Baca Juga: Angkat Topi! Anak Muda Magelang Berbagi Nasi untuk Pasien Isoman

"Sampah padat yang dibakar berubah menjadi asap dan gas, lalu menjadi polusi udara. Kalau kita tidak mau hidup dengan sampah, mengapa kita mau hidup dengan polusi udara," ucapnya,

Menurut Junerosano, kebiasaan masyarakat untuk membakar sampah terjadi di banyak titik. Sehingga, sulit untuk dikontrol dan sulit diatur pengawasan serta penegakannya.

“Dengan adanya urbanisasi, pertumbuhan laju penduduk dan laju konsumsi, meningkatnya status sosial dan daya beli masyarakat, mempengaruhi praktik pembakaran sampah di masyarakat,” imbuhnya.

Ia menambahkan, cakupan pengelolaan sampah di Indonesia yang saat ini berada di kisaran 70 persen, harus segera ditingkatkan untuk meminimalisir perilaku pembakaran sampah di tengah masyarakat. Jika tidak, maka masyarakat akan tetap melakukan pembakaran sampah.

"Bayangkan apabila kita tidak bisa bernafas secara bebas karena udara sudah sangat beracun," tukasnya.

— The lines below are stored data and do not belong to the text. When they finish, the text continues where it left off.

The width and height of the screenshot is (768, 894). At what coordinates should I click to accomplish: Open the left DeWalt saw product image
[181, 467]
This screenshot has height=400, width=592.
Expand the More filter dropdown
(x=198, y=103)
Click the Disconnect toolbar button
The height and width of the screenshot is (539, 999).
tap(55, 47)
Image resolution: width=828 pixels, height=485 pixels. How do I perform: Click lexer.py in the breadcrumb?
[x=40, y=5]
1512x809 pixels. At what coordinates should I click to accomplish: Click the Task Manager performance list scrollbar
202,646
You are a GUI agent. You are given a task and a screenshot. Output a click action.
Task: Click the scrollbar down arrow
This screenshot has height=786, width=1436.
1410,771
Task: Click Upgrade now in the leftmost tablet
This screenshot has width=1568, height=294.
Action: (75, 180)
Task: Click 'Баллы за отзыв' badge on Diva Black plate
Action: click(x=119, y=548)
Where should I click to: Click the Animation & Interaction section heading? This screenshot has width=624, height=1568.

Baca Juga: ASAP Bali, Optimisme di Tengah Pandemi dengan Buka Usaha Kecil di Daerah Asal

Selain itu, menurutnya dampak polusi udara ini akan lebih terasa di generasi mendatang. Jika saat ini saja kualitas udara tidak baik, kalau tidak segera diatasi, di masa mendatang akan lebih buruk lagi. Oleh karena itu, ia mengajak masyarakat untuk turut menjaga kualitas udara.

"Semoga udara tetap bisa kita nikmati ke depannya. Jangan sampai ada momen anak di masa depan mempertanyakan mengapa buminya menjadi rusak. Mari kita jaga, kita wariskan udara yang bersih," pungkasnya.